_PROMPT_:
Copy the listing below word for word, from its first line down through the line containing "coordinates (821, 21).", and stop there.

_PROVIDED DATA_:
◆ ◆ ◆ ◆

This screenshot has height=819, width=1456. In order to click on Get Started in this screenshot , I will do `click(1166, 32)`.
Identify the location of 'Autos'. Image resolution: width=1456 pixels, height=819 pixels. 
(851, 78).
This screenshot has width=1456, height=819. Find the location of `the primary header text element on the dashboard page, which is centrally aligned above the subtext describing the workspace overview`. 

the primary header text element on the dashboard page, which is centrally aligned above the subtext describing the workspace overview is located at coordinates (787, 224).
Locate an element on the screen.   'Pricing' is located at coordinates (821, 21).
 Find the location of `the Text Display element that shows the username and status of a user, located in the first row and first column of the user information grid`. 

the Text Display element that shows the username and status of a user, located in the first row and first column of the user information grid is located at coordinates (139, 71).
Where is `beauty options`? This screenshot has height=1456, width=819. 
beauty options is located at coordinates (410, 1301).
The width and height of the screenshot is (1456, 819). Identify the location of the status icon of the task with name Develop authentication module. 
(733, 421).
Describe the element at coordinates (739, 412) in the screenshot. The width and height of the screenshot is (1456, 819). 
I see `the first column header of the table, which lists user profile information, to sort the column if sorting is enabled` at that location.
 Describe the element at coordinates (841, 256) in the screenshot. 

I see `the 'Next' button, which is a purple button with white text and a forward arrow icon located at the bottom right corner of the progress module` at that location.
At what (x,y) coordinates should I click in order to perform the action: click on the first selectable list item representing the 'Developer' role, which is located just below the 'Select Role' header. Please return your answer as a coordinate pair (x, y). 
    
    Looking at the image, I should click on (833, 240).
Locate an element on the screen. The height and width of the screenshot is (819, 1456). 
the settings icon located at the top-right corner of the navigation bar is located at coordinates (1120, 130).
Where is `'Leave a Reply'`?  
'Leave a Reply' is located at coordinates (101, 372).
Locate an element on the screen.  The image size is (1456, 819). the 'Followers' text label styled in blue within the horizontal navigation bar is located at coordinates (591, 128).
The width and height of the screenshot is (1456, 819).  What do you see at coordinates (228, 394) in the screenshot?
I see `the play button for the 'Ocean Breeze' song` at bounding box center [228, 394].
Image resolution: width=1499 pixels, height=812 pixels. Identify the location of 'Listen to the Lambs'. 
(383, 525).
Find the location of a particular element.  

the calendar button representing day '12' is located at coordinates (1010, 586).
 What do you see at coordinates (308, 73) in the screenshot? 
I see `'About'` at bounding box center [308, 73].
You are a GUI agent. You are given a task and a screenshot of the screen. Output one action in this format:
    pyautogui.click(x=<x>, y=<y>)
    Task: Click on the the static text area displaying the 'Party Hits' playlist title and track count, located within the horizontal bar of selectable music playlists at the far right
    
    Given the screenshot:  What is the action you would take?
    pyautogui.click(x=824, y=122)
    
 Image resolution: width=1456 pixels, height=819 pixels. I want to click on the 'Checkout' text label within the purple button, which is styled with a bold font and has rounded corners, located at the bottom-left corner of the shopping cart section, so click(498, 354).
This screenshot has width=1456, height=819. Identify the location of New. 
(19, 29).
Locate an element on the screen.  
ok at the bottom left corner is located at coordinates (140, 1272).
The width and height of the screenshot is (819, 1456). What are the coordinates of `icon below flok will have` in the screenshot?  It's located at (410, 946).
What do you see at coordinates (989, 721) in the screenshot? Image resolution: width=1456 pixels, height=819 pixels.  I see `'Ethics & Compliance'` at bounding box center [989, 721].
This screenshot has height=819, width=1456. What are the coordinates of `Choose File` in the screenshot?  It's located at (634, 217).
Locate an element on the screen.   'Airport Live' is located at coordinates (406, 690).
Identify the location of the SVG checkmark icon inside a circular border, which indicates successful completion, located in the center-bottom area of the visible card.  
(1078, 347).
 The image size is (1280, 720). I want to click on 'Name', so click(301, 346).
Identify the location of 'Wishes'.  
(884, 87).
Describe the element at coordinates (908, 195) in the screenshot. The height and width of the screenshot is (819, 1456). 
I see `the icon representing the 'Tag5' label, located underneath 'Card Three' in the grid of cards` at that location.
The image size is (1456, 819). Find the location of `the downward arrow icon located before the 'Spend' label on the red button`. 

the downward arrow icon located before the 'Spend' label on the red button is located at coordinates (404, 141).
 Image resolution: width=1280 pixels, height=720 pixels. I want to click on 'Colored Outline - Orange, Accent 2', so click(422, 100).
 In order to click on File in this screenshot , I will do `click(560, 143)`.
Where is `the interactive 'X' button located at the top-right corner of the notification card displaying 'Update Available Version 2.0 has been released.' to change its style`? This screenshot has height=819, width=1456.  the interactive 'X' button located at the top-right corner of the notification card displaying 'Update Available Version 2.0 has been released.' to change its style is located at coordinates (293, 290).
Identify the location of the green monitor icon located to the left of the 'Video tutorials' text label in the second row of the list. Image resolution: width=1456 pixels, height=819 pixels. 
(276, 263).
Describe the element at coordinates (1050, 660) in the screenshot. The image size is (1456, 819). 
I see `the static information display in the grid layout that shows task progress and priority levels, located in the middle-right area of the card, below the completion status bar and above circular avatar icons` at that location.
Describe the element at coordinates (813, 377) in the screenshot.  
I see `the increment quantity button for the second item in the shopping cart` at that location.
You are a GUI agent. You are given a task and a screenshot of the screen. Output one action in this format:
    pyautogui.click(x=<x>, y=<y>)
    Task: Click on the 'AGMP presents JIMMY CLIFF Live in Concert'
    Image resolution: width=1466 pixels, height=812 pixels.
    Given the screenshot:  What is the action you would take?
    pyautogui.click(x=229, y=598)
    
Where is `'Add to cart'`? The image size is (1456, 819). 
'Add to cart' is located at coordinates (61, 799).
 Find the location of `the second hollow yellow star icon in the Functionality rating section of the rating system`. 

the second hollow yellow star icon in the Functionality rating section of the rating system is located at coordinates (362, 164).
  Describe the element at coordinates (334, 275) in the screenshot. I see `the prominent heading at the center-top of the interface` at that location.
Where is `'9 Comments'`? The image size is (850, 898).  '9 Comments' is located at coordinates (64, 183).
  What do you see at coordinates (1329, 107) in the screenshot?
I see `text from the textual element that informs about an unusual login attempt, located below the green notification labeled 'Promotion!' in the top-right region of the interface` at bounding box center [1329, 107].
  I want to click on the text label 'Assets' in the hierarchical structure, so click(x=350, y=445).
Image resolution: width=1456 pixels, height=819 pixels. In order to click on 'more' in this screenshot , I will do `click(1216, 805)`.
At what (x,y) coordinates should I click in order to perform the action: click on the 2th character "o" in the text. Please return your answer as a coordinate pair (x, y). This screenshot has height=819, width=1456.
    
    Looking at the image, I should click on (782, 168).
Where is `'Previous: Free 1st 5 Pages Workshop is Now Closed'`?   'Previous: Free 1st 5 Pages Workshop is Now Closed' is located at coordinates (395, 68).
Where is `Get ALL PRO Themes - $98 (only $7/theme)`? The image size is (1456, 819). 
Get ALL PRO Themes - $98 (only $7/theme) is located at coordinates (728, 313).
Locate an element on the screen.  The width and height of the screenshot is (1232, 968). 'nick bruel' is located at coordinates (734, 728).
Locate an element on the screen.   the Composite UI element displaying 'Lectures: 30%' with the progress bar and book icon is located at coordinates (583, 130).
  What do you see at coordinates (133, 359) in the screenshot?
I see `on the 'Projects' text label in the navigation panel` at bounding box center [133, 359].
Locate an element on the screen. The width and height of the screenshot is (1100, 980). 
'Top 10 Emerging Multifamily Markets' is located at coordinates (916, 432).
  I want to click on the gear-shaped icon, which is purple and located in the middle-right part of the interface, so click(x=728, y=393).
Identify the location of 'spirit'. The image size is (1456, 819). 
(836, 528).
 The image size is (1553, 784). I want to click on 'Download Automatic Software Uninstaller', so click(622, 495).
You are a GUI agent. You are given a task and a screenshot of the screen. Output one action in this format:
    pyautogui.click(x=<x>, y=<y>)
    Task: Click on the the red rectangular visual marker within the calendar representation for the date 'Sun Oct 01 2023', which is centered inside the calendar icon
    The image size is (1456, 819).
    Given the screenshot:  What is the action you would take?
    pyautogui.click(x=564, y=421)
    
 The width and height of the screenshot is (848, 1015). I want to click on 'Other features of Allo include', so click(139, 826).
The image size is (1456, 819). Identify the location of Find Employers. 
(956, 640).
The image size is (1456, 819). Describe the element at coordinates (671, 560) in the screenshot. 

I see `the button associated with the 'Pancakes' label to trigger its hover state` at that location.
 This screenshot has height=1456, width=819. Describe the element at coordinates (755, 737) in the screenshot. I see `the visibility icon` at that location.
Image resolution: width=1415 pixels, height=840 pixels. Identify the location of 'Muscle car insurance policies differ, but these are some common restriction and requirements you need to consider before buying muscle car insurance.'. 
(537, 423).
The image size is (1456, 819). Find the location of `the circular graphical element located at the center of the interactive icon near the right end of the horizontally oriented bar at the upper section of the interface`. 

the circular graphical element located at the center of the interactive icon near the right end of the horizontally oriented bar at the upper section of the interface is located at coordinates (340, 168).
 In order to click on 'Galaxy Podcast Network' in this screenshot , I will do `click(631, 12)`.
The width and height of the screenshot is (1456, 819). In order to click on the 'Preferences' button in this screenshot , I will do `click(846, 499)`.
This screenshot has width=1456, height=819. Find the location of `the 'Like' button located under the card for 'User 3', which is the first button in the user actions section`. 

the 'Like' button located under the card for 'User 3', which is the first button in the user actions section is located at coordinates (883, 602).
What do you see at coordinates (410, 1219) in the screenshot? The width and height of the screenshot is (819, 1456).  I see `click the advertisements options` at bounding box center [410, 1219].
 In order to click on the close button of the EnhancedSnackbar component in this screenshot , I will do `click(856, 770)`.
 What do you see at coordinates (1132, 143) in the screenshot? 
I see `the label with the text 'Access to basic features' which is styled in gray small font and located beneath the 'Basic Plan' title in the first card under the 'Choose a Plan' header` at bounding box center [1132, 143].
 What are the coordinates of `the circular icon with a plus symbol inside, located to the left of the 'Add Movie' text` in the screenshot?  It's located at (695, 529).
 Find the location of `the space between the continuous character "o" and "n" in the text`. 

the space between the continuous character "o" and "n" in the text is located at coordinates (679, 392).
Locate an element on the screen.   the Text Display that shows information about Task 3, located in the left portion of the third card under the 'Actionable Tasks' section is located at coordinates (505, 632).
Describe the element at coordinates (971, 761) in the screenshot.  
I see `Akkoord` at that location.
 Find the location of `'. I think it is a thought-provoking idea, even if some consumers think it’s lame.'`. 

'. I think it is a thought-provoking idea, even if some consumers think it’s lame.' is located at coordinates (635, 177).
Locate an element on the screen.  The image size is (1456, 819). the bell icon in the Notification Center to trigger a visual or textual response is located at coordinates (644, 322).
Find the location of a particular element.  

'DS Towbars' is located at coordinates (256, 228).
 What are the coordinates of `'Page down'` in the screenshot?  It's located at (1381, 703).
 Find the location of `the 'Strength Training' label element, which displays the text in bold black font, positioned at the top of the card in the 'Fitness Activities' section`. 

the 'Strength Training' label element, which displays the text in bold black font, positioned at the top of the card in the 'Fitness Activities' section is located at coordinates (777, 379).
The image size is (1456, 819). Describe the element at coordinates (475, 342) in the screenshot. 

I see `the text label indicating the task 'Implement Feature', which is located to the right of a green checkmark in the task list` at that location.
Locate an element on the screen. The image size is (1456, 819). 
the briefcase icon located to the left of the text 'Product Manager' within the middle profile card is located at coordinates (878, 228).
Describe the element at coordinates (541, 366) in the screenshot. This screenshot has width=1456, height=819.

◆ ◆ ◆ ◆

_EXERCISE ANSWER_:
This screenshot has height=819, width=1456. In order to click on Get Started in this screenshot , I will do `click(1166, 32)`.
Identify the location of 'Autos'. Image resolution: width=1456 pixels, height=819 pixels. 
(851, 78).
This screenshot has width=1456, height=819. Find the location of `the primary header text element on the dashboard page, which is centrally aligned above the subtext describing the workspace overview`. 

the primary header text element on the dashboard page, which is centrally aligned above the subtext describing the workspace overview is located at coordinates (787, 224).
Locate an element on the screen.   'Pricing' is located at coordinates (821, 21).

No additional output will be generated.